何かとご年配には「最近の若いもんは人情味がない」とグチられるが、私は所謂「今時の若いもんの付き合い方」が嫌いではない。かといって彼らほど冷めた関係で同居したいとは思えないが、それでも人は時に無関心がこの上なく温かいと感じることがあるからだ。例えば道の真ん中でスッ転んでも「大丈夫?」なんて駆けつけないで、出来れば知らん顔して通り過ぎて欲しい。ミスをして落ち込んでるときは慰めの言葉なんかより自分の失敗なんぞニュースの一つにもなりはしない世界の大きな無関心に救われる。
『私ははじめて、世界の優しい無関心に、心をひらいた』これはご存知カミュの『異邦人』の最後を飾る言葉だ。この一説に心揺さぶられた人はおおいのではないだろうか。
何度となく琴美23歳がこの同居をチャットの様だと言い表すように、彼らの生活はリアルでありながらバーチャルである。厳しく容赦無い現実に一人の自分がいる。それを見つめる都会慣れし冷静に彼らを見つめる「彼ら」がいる。5人誰もがアパートの中にもう一人の自分を感じ、アパート様の「自分」を演じ、優しい無関心に包まれて安住することが出来る。
未来24歳の言葉を借りれば、このマンションはいつも満室だけど空室。彼らの「アパート様のもう一人」達でそこはいつも満室で、けれど実はそこは、決してお互い傷つけることの無い空室なんだということに安心して・・・彼らはそうしてこの都会で生きていける。

人はTPOごとに色々な自分を作りそこに割り当て、そこが空室であることに安心してしまう。
本書で彼らはそれを如実に証明しているが、著者はそれを賞賛しているのでは決して無い。
ラスト3行が私に訴えた恐ろしさを私は忘れない。
世界の優しい無関心。甘い誘惑。空室と思っていたそこに、本当の自分は大切なものを置き去りにしてはしないだろうか。
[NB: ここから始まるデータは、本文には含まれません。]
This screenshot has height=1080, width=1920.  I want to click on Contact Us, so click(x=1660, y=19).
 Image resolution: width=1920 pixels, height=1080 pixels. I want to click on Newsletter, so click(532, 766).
5人の若者の奇妙な2LDK共同生活を描いた青春小説。いつの時代も現実は厳しい。でもふさわしい自分を演じればそこは、誰もが入れる天国になる。杉本良介21歳、H大学経済学部3年。大垣内琴美23歳、無職。小窪サトル18歳、「夜のお仕事」に勤務。相馬未来24歳、イラストレーター兼雑貨屋店長。伊原直輝28歳、インディペンデントの映画配給会社勤務。5人の生活がオムニバスで綴られる。